Step 4: Get the approval. The days of asking for the moon and shotgunning deals everywhere just trying to see what sticks are over. To be effective today, finance managers must thoroughly understand the programs and underwriting guidelines for each lender with whom they do business and structure and submit deals accordingly and consistently. Look-to-book and deal-capture ratios are key elements for success, and these lenders are your business partners who need to earn a profit, too. The goal is for your finance manager to discuss each and every deal with the credit manager at the bank. Business is done by people and through relationships; a professional dialogue between the dealership and the bank is important for business and key to increasing your loan approvals.

The risk meter for the bank is loan to value (LTV), how much money the bank is lending in relationship to the book value of the vehicle. A high LTV is a high risk for the bank, so loan approvals are inversely proportional to LTV. As you lower the LTV, you are actually increasing the likelihood of an approval by decreasing the risk of the loan. Debt to income (DTI) and payment to income (PTI) are also ratios that the bank uses. DTI and PTI determine if the customer can actually afford the vehicle. This is why proof of income is so important for special finance deals.
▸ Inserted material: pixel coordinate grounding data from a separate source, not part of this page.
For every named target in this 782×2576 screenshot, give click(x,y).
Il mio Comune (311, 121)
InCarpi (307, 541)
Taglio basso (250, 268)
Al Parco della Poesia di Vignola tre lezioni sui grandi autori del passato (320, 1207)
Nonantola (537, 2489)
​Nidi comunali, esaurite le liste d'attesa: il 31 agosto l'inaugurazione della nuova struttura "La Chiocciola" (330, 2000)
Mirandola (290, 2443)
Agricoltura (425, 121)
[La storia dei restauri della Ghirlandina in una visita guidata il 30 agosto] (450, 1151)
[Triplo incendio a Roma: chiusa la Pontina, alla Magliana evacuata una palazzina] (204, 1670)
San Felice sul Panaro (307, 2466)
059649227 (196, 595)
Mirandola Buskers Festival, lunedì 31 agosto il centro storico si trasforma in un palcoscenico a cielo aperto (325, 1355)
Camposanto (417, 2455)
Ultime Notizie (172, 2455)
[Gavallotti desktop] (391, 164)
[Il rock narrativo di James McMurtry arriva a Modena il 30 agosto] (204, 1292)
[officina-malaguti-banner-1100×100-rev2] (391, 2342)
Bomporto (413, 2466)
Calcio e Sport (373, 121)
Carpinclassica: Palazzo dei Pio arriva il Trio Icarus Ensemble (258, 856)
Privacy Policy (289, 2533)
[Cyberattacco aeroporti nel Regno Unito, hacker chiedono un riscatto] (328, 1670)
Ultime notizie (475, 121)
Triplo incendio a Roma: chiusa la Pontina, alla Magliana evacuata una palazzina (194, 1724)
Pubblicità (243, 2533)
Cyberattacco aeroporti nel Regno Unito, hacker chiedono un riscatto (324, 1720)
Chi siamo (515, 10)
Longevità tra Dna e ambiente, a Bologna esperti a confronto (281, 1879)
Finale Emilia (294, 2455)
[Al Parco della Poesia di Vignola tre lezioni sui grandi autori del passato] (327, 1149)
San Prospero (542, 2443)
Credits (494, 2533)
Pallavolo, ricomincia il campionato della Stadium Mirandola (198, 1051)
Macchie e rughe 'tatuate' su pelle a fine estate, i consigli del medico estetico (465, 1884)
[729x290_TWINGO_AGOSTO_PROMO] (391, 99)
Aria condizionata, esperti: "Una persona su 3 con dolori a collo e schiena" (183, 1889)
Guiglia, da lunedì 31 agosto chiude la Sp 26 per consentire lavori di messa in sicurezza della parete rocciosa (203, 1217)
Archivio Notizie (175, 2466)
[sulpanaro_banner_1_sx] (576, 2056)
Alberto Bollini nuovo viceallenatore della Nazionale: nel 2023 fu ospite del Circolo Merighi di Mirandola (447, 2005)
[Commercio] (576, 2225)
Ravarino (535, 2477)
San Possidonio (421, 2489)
Together, these three ratios determine the amount of risk for the bank and whether or not your customer gets an approval. It’s how banks compete.

Step 5: Present and close the deal. You have your customers in front of you, and they’re in love with a vehicle that fits their budget, needs and wants. You’ve selected the best lender for their current situation and have a preliminary approval from the bank. Now, it’s time to present the deal to the customer. Don’t be shy. You need down payment to make the deal. You need down payment to earn a profit. So, don’t be weak! Ask for it. I recommend a good ole fashioned “Four Square Presentation.” It’s the best tool I’ve found for presenting numbers to customers, isolating objections and getting down payment.

You are not maximizing the gross profit on your special finance deals unless you are focused on structuring each and every deal on the right vehicle and with the right lender. So, if you’re not getting those “five pound” deals ($5,000 gross profit) that raise your monthly average, you’re probably leaving money on the table due to poor deal structure or putting your customer in the wrong vehicle.

The secret to maximizing gross profit in special finance is to minimize the risk of the loans, and you do so by effectively structuring the deal for both profit and performance. These five simple steps will help you every time. Special finance is simple, but it’s not easy. If it were easy, everyone would be doing it. There are no shortcuts and this segment, the largest in the car business, can be one of the most profitable if the financing is done correctly.